# [Try it]
Using the article about Fuckup Nights below, decide whether each statement agrees with it, answering yes or no and quoting the words that decide it: (a) Fuckup Nights started in Mexico. (b) The founder of the Mexican Museum of Design had his pacemaker fitted in Mexico. (c) Fuckup Nights gatherings take place in over 300 cities.

# [Document extract]
Entreprenurial faliure? You’re certainly not the only one

Made in Mexico, Fuckup Nights boast the best of the worst mistakes entrepreneurs have ever made

Image from @fuckupnights

It was not so long ago that the founder of the Mexican Museum of Design received a loan from the United States. In pursuit of medical treatment, he then travelled to California in order to have a pacemaker fitted but, much to his infortune the doctor had fitted the device in the wrong side of his heart which led to infection. Upon his return to Mexico, the founder discovered that his employees had stolen everything from a company worth almost 6 million dollars, and on top of that the huge devaluation in the peso meant that his US loan had, in fact, become a massive debt.

It’s a true story and a highlight that Pepe Villatoro, founder of Fuckup Nights, found to be one of his favourite stories to be revealed at the now global entrepreneurial event.

In the entrepreneurial community, Fuckup Nights have become somewhat of a household event across the globe. Having taken the business and tech scene by storm, a plethora of startup pioneers are now brushing shoulders with the community’s leading CEO’s at regular gatherings that are now held in over 300 cities in 80 different countries. Even more, the event actually branches even further afield than just startups and by hosting stories from any kind of profession, binds the theme of failure as one that should be universally celebrated.

# [Data supplied]

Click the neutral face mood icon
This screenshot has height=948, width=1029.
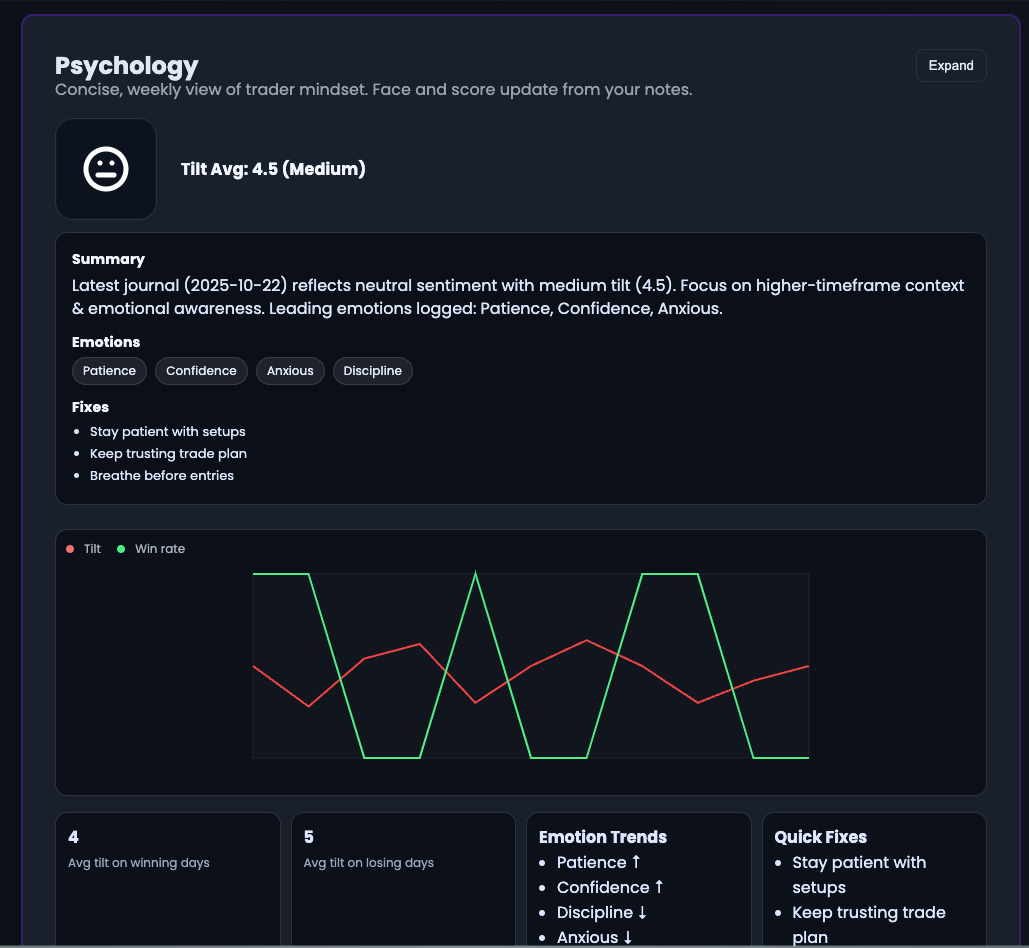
* * *
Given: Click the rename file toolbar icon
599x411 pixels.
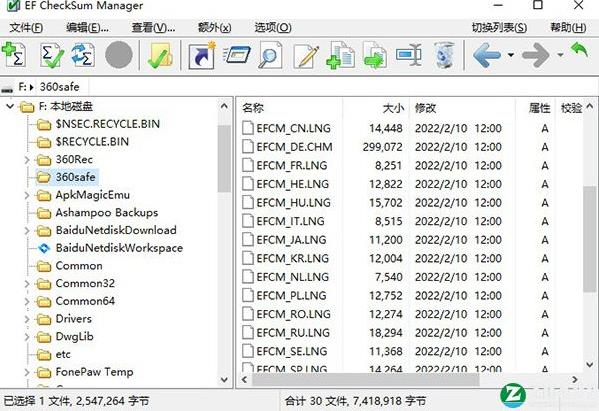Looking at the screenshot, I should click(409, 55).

# [Expected answer]
(a) Yes: "Made in Mexico, Fuckup Nights boast the best of the worst mistakes entrepreneurs have ever made"
(b) No: "he then travelled to California in order to have a pacemaker fitted"
(c) Yes: "regular gatherings that are now held in over 300 cities in 80 different countries"